1. Know your business, know your customers; there's no one size fits all solution
There are a lot of such checklists floating around on the Internet but still not all businesses are able to find success by following them. What's wrong? Are those bad checklists? No. Most checklists are actually pretty good. But what most won't tell you is that just like your business and your customers are unique, your checklist needs to be unique too! The first step in coming up with the right checklist is truly understanding your business and your customers. For example, if you are main business is around tax filing, then well, running a promotion for tax filing during thanksgiving is not going to get you too far.
2. Just one event is not enough; make it a week long activity targeted to your various segments
Segmentation is the key to any successful marketing. And it becomes even more important during thanksgiving just because there's just so much noise all over with free coupons to eye catching promotions; the last thing you want to do is run a generic promotion to an already overly crowded landscape. Set up separate thanksgiving events (be it online sales promotion, or an in store event) geared towards each of your segments. For example if you are an HVAC company then asking your existing customers to replace their HVAC units this thanksgiving season would just look bad. So existing customers should get promotions that make sense to them, and potential new customers should get promotions that make sense to them.

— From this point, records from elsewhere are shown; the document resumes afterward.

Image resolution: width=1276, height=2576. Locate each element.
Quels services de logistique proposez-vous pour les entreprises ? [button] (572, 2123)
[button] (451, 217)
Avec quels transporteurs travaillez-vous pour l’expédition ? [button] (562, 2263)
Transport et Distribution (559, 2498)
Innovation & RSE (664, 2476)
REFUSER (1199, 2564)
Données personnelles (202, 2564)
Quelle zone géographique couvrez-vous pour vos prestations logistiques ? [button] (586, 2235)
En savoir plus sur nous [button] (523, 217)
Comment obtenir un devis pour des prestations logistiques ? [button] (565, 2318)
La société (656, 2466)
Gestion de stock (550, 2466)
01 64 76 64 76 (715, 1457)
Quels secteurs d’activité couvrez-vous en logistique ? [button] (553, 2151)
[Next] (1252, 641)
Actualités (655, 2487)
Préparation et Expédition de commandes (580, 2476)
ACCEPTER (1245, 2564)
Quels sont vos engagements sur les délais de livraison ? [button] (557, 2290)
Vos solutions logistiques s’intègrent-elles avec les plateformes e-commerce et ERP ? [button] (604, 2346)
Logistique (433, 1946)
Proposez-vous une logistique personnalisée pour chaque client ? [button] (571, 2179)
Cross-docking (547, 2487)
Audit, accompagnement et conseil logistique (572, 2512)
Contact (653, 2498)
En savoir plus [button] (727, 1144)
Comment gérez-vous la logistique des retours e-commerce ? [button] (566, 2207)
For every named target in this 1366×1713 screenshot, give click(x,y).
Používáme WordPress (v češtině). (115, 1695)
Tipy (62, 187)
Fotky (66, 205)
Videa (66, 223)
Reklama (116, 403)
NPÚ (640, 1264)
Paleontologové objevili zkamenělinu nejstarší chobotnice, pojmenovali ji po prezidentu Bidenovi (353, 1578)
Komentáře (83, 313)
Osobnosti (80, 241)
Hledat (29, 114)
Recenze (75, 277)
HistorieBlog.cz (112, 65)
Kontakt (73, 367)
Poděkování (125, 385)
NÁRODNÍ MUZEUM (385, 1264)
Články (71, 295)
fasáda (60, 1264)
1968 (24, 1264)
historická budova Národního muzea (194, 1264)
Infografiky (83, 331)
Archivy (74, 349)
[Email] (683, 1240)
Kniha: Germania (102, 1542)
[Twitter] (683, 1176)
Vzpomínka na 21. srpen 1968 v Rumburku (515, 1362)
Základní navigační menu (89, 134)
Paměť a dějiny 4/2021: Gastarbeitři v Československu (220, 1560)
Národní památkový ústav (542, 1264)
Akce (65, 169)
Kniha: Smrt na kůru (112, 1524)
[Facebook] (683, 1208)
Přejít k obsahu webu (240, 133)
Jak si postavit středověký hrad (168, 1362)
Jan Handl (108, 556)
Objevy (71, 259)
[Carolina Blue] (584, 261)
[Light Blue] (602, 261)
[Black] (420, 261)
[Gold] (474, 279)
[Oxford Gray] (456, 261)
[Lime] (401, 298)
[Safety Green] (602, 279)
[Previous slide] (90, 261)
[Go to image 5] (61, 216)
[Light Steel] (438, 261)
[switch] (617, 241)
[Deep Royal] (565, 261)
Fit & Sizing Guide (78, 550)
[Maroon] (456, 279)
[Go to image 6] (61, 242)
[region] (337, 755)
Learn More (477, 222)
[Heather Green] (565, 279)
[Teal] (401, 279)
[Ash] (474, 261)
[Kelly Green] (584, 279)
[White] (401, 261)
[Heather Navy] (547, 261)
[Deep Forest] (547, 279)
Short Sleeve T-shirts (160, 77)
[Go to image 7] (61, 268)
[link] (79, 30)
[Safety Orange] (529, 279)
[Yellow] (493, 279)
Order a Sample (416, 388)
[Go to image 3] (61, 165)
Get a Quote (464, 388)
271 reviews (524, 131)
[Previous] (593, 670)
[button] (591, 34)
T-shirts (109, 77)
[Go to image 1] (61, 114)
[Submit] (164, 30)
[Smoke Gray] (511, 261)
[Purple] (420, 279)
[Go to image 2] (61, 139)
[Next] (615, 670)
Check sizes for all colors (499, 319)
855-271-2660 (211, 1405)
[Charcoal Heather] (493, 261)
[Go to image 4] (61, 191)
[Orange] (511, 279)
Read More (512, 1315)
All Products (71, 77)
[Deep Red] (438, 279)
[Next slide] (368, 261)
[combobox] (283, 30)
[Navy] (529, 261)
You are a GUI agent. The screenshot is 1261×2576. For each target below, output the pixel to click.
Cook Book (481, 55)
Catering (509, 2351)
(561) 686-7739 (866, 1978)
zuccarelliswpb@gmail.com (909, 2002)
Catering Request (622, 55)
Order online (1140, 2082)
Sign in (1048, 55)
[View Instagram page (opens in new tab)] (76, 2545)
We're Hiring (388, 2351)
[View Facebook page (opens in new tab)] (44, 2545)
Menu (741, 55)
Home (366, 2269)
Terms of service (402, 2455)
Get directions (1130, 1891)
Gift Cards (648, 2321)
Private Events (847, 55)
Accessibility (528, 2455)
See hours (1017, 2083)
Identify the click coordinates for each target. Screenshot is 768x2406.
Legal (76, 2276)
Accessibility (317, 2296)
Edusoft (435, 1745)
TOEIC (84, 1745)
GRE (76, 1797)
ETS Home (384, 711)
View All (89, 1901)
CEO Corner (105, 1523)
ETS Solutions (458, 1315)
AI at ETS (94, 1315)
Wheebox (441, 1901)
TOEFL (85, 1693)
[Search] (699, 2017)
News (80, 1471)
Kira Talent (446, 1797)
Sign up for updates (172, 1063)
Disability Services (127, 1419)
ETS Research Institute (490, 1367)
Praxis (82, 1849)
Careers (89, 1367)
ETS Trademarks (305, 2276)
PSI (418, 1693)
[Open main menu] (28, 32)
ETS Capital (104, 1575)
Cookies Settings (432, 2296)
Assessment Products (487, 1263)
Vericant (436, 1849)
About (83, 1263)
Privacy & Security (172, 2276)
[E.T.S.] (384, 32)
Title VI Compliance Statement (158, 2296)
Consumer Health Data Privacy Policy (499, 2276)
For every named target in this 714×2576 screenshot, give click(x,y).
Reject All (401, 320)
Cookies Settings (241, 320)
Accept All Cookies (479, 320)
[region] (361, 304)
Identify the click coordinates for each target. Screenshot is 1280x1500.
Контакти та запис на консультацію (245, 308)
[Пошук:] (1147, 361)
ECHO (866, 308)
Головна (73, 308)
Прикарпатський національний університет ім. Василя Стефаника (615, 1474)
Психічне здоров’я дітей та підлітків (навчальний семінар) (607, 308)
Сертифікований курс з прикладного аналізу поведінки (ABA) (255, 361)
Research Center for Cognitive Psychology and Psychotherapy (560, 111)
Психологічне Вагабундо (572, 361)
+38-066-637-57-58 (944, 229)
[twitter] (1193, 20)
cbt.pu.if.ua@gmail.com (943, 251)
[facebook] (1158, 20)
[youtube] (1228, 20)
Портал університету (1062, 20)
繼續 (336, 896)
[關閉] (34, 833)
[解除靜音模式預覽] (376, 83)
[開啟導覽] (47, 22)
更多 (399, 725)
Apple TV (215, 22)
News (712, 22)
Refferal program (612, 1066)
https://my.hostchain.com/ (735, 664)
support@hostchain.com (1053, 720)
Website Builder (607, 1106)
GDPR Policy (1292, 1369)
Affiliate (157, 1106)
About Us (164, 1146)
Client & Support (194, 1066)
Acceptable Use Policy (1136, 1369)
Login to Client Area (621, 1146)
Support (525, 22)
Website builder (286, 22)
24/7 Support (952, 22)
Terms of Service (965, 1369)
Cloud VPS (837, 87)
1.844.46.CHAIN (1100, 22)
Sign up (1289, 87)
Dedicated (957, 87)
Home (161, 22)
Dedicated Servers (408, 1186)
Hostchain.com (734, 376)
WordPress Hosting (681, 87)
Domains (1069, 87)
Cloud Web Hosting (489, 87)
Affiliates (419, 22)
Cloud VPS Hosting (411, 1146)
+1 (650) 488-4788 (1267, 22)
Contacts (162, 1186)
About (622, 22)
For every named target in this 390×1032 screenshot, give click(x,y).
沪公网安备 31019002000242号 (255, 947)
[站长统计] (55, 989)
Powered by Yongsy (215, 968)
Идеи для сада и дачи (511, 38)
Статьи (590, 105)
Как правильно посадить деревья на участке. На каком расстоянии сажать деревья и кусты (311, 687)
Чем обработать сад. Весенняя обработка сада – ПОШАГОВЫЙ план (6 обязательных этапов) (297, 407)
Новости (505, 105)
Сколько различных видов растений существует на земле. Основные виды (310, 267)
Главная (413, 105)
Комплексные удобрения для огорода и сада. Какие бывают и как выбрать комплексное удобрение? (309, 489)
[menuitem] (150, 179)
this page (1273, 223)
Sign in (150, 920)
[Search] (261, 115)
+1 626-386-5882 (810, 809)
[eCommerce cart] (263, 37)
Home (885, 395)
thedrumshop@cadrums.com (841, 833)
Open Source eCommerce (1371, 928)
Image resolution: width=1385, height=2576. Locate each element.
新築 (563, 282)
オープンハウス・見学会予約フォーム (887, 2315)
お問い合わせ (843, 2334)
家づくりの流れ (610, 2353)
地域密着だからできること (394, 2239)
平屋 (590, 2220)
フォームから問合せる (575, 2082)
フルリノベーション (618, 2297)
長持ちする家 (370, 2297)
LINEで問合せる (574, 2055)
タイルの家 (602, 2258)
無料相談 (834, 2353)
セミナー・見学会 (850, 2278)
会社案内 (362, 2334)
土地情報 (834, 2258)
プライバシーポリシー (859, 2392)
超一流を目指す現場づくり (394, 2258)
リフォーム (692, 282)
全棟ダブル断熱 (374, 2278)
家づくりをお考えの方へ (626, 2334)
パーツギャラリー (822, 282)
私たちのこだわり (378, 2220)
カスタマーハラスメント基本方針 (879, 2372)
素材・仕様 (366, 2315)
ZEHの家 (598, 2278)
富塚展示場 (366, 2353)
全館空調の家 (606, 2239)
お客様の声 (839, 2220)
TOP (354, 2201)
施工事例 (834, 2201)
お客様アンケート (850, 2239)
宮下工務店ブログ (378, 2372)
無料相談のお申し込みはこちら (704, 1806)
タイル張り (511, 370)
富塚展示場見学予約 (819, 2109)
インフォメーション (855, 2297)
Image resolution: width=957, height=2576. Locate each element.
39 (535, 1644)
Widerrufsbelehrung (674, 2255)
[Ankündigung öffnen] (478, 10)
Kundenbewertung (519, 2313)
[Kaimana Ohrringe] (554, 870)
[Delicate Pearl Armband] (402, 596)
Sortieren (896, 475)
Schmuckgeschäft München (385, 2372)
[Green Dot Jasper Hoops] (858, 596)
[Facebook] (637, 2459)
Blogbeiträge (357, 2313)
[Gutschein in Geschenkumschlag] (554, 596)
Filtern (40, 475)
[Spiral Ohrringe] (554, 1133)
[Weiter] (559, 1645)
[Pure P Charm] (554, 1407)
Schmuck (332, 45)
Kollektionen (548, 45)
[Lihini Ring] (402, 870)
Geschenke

3. Know what your competition is doing
Keep an eye on your competition. Look at what kind of promotions they are running. Keep an eye on their websites, Facebook posts, etc. so that you have a good idea of what promotions your competitors are running. If you have last year's data, that will help a lot because most businesses run same promotions every year. Create an excel sheet to clearly log all these promotions. Then come up with an equally compelling (and if possible, better) promotion.
4. Time it right
Timing is very important, and depends on the kind of business you are in. Once again, like our first point, there's no one size fits all strategy to timing. Some promotions can wait until the last minute and some promotions need to be run weeks or months in advance. For instance if you are in a business where there's significant lead time of delivery, for instance furniture, you may want to run your campaign a little early; also you may need to run the campaign a little longer because many people take a few days (sometimes weeks) to decide on the right furniture for their homes. So your marketing strategy would depend on using thanksgiving as a way to initiate the engagement but then making sure that the engagement continues for the next several days or weeks until the customer decides to make the purchase. However if you are an online business with relatively low cost products, for instance every day electronics items, a one day event would work just fine.
5. Work with an expert team and focus on your business
There's no other time in the year when you want to make sure your business is running smoothly. A well run marketing campaign can generate lot of leads, but at the same time can be damaging to your reputation if you can't follow up all those leads and successfully close deals with them. If you look at most of the business reviews from customers you'll notice that half of the bad reviews are because a business wasn't able to follow up in a timely manner. No matter how good your product is, if you can't spend time to follow up with your customers, you are going to eventually fail. So find an expert marketing team so that you can focus on making your business successful, and letting the marketing team manage rest of the marketing related activities.